New controversy has emerged over a study published April 7, in which researchers at the University of Missouri-Columbia blinded six beagle puppies in an experiment aimed at assessing the effectiveness of hyaluronic acid in healing eye injuries. Ultimately, the study was deemed inconclusive and the puppies were euthanized.
“This experiment where researchers purposefully damaged the eyes of 6 beagles, poured an experimental acid in them, and then killed them all is ethically troubling,” Beagle Freedom Project Vice President Kevin Chase told Lady Freethinker. “These dogs were bred just to suffer and die in violent experiments like this. They were never given a name — only tattooed with a number in their sensitive ears — had never been outside, had a toy, bed, leashed walk, or affection.”
The decision to kill the dogs at the end of the study is particularly troubling.
“Beagle Freedom Project… would have loved to have given the opportunity to have a home and hope to these six beagles,” explained Chase “Many families adopt blinded dogs…after all they endured for this “academic curiosity” they deserved something better than a cold, lonely death.”

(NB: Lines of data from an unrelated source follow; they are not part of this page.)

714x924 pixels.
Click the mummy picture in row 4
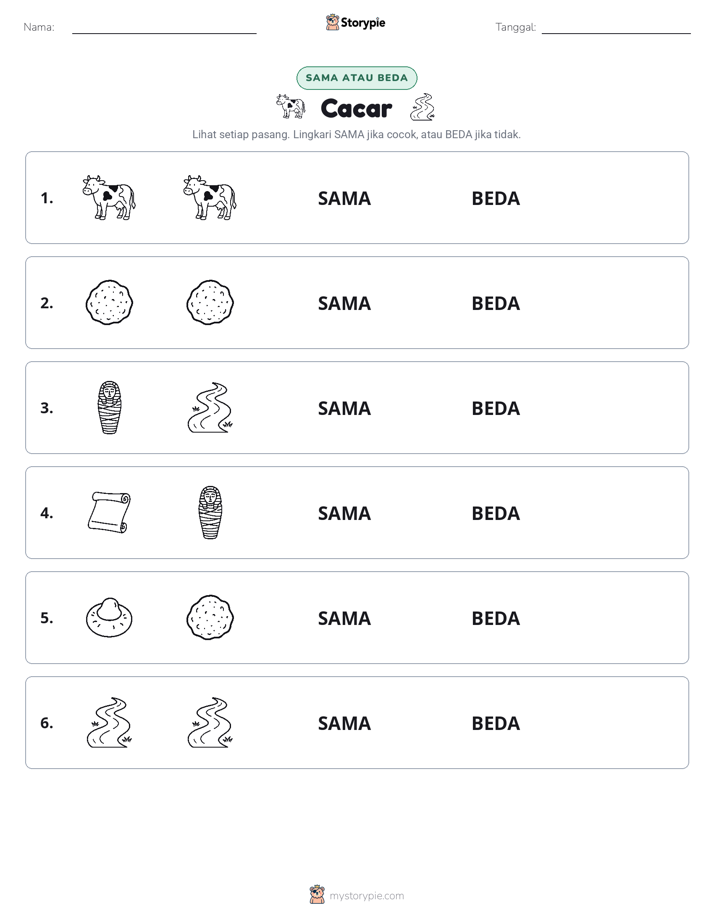210,512
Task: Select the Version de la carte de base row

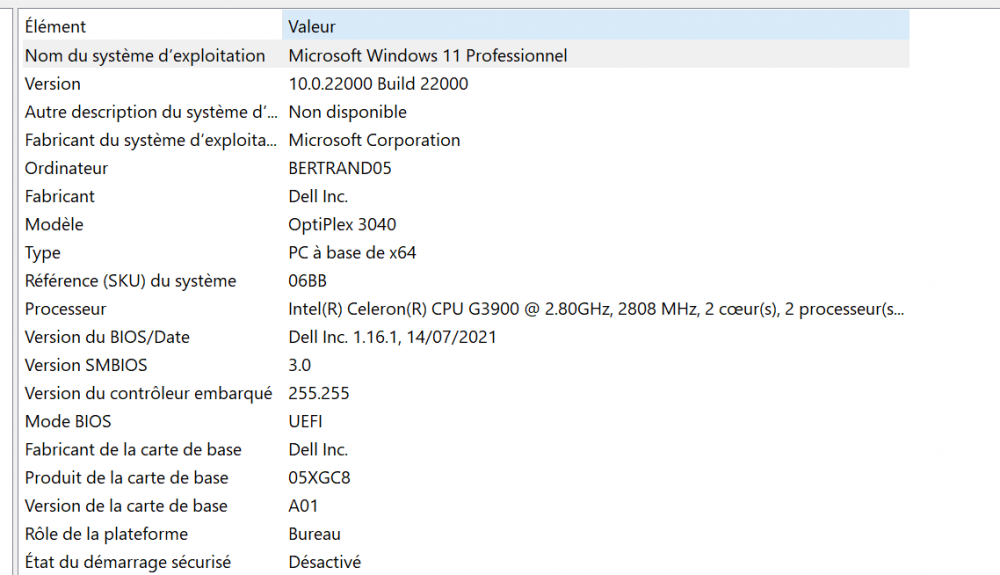Action: tap(126, 506)
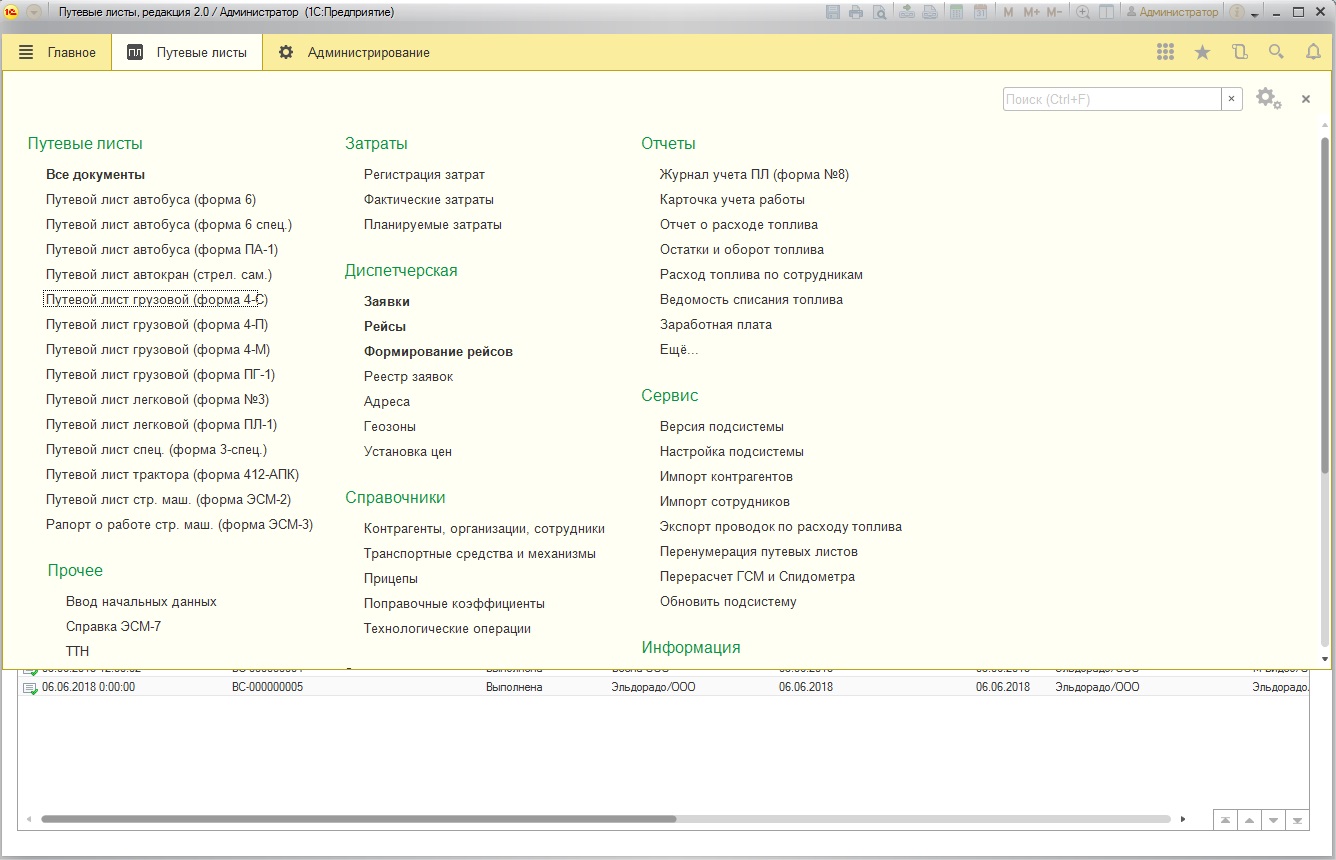The height and width of the screenshot is (860, 1336).
Task: Click the horizontal scrollbar in the list
Action: pos(358,819)
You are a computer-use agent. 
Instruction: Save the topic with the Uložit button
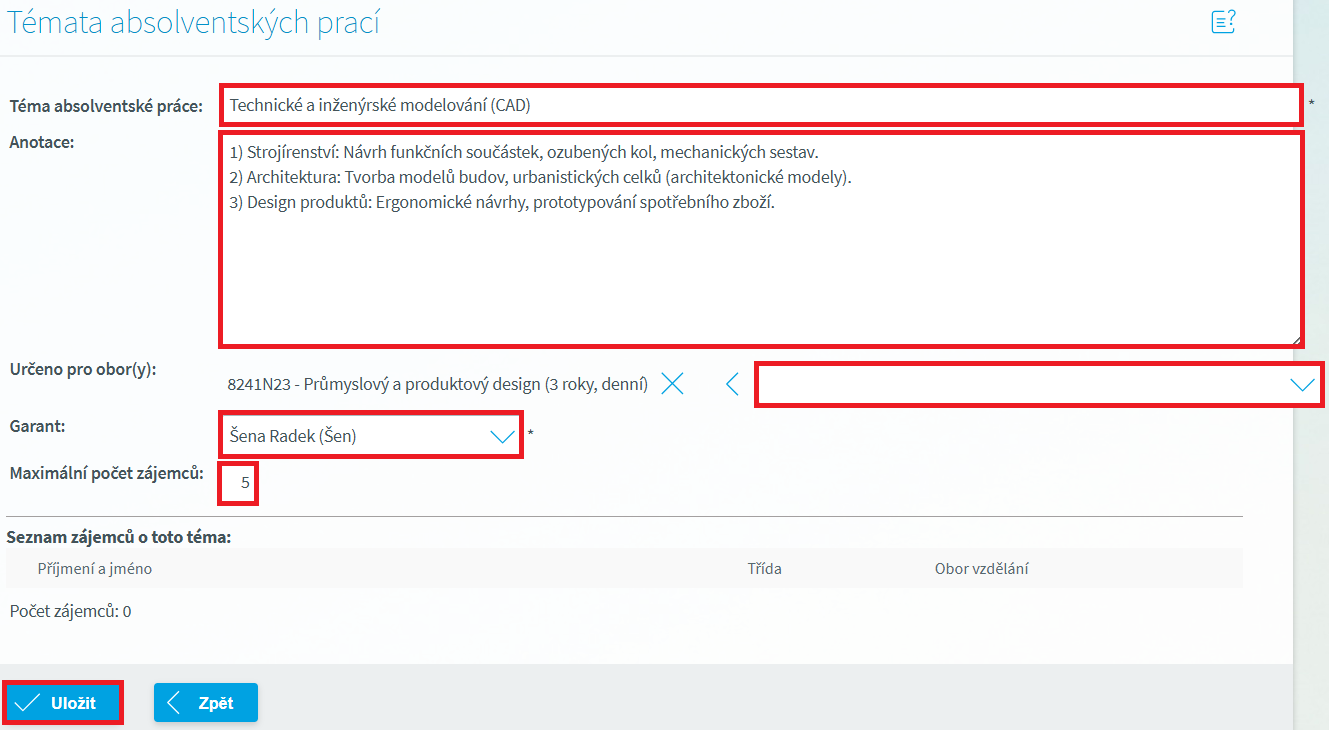63,703
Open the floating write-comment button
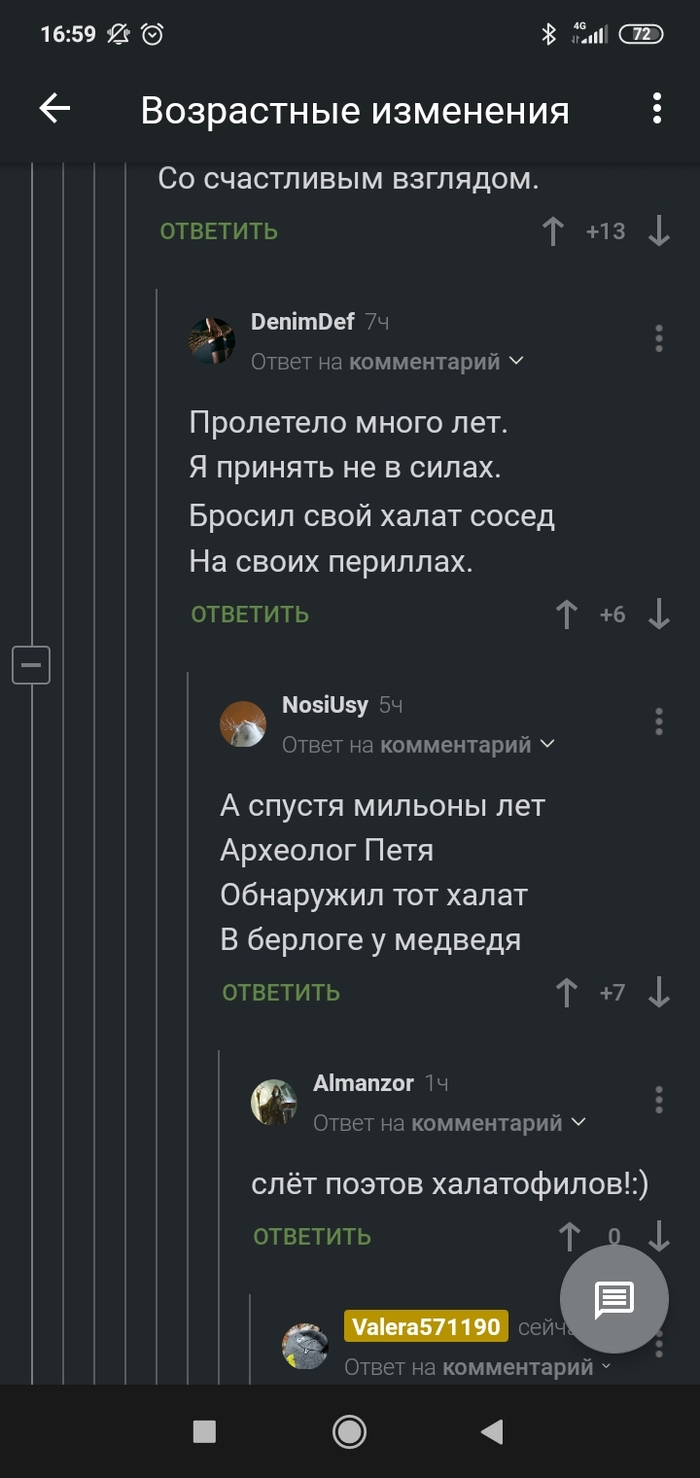 pyautogui.click(x=614, y=1299)
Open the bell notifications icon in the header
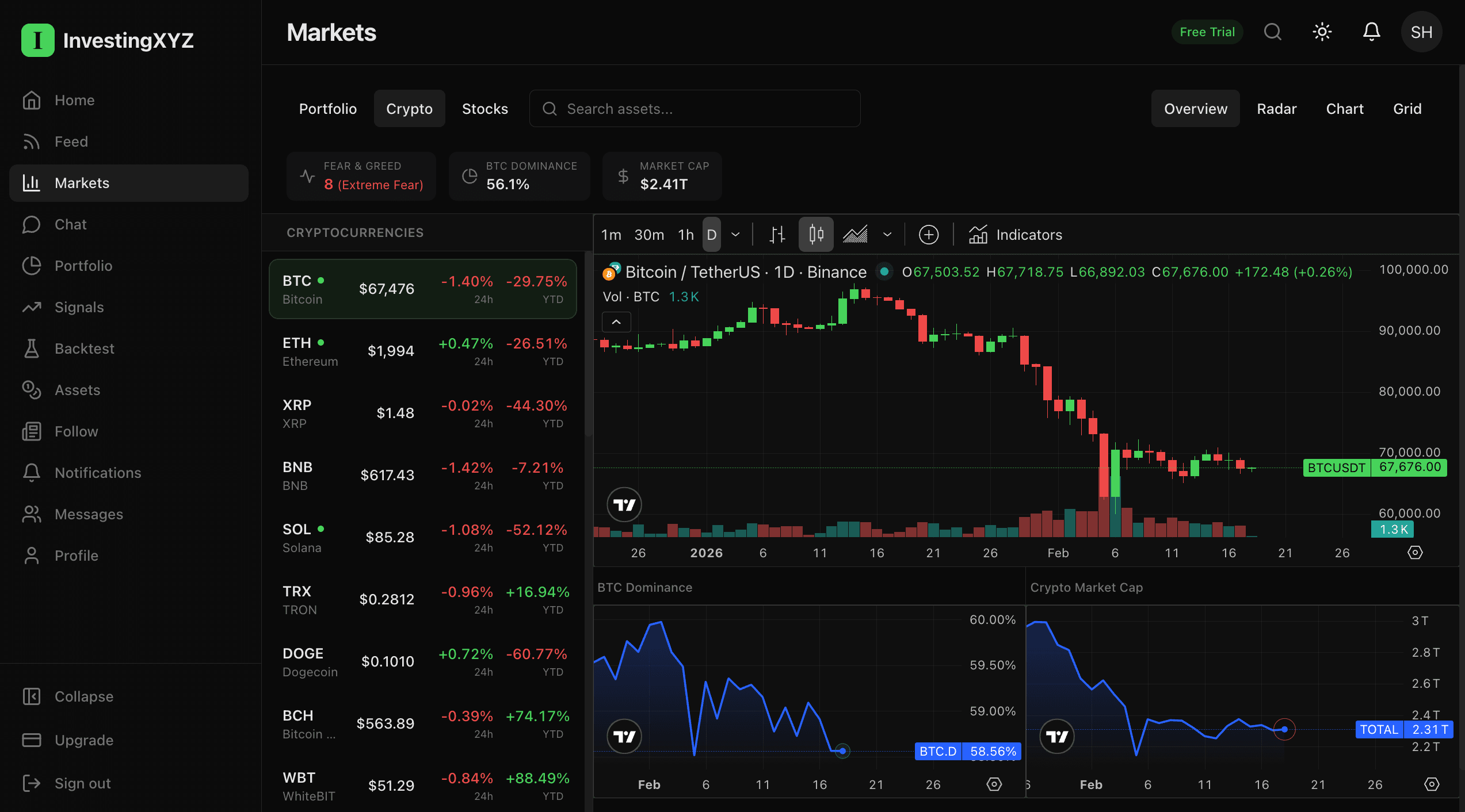The width and height of the screenshot is (1465, 812). pos(1371,32)
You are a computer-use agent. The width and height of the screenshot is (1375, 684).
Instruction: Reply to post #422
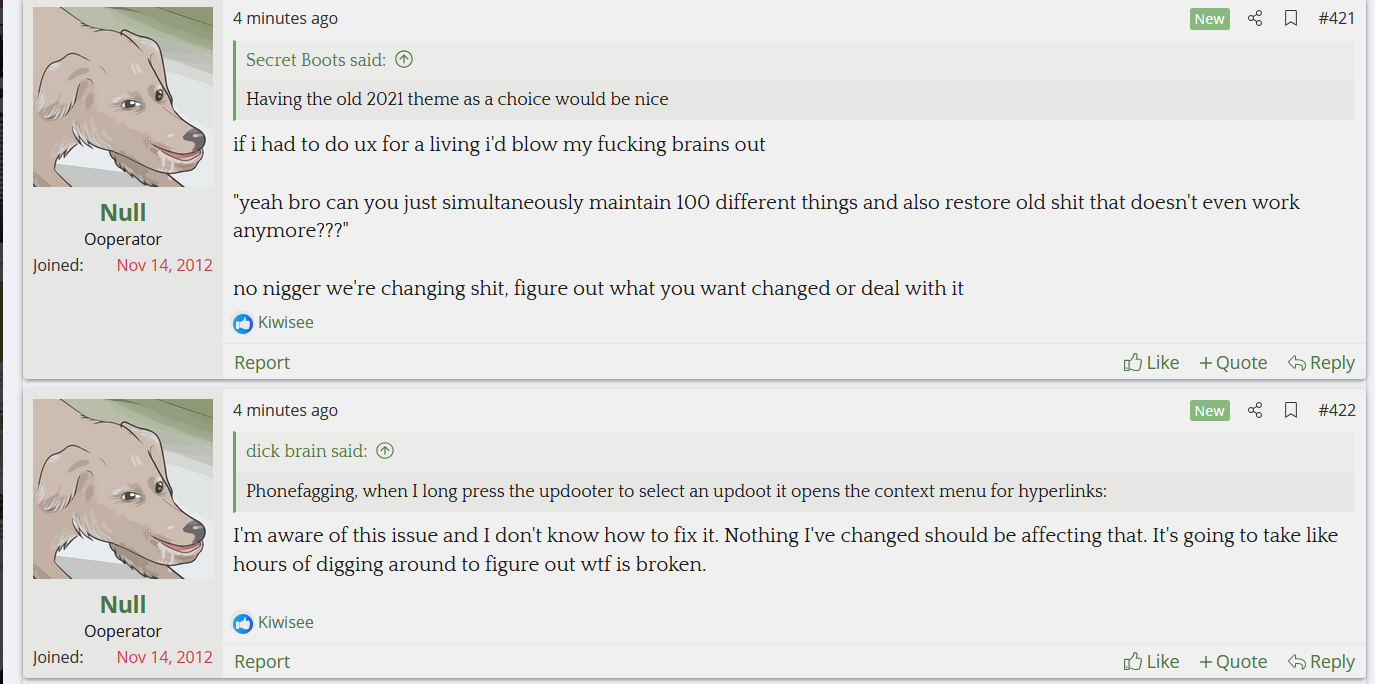click(x=1321, y=661)
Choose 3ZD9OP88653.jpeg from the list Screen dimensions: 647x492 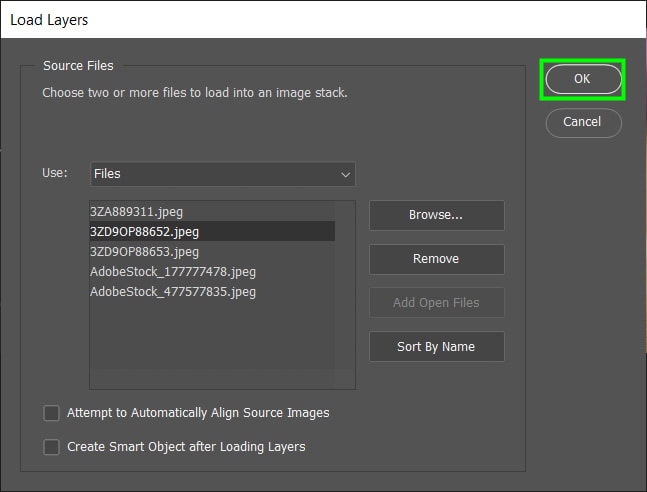pyautogui.click(x=144, y=252)
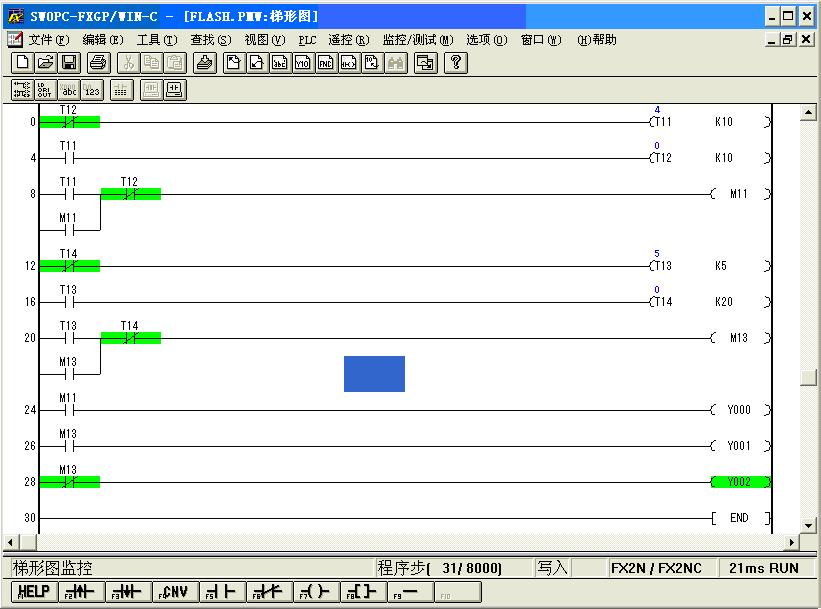Image resolution: width=821 pixels, height=609 pixels.
Task: Click the HELP button in bottom bar
Action: [x=32, y=591]
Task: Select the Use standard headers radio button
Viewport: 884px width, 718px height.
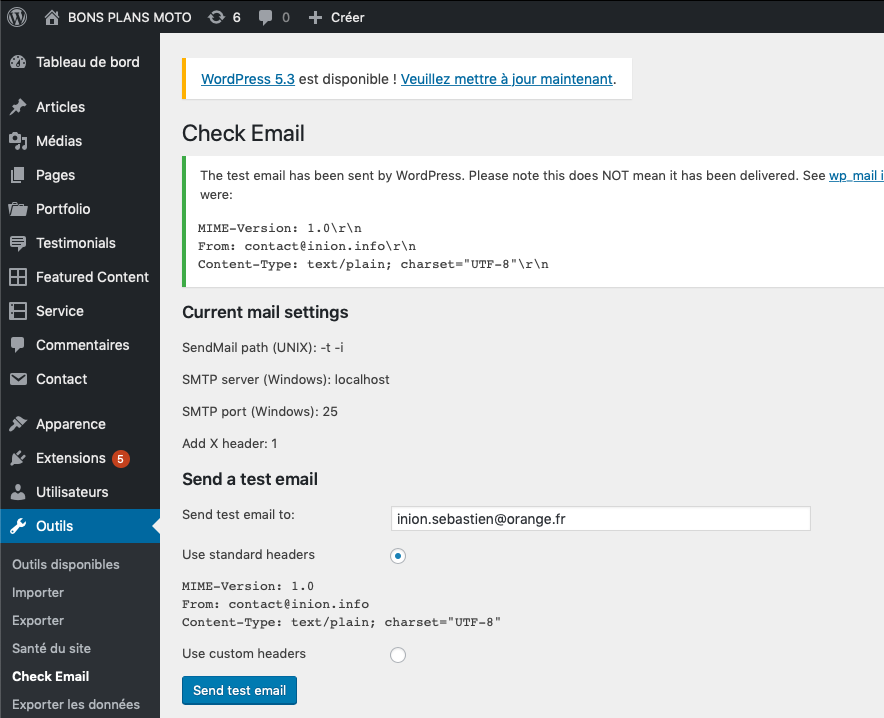Action: 398,556
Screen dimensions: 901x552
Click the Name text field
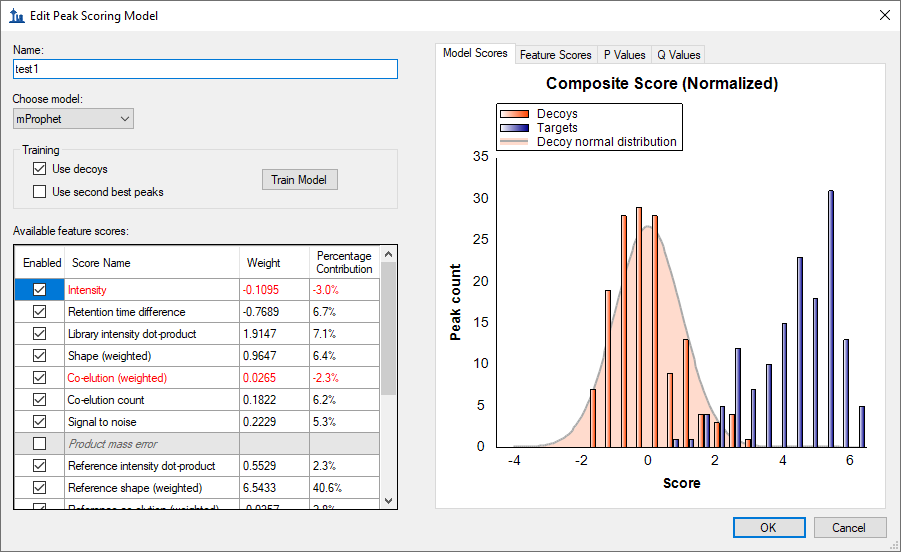[x=205, y=69]
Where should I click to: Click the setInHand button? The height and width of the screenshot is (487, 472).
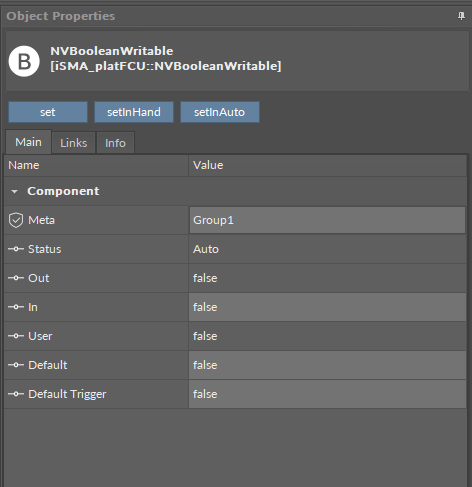click(134, 112)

The use of animals for scientific research is questioned by many Americans, especially when these studies involve pets like cats and dogs who are considered part of the family. Some of these practices are also proven outdated, and 92% of new drugs tested on animals go on to fail in phase 1 human clinical trials.
“One could find more predictive results by simply flipping a coin than testing on animals,” said Chase.
Unreliable animal testing also takes precious funds that could be used toward conducting more reliable, cruelty-free research, including 3-d printing, in-vivo and in-silico methodologies.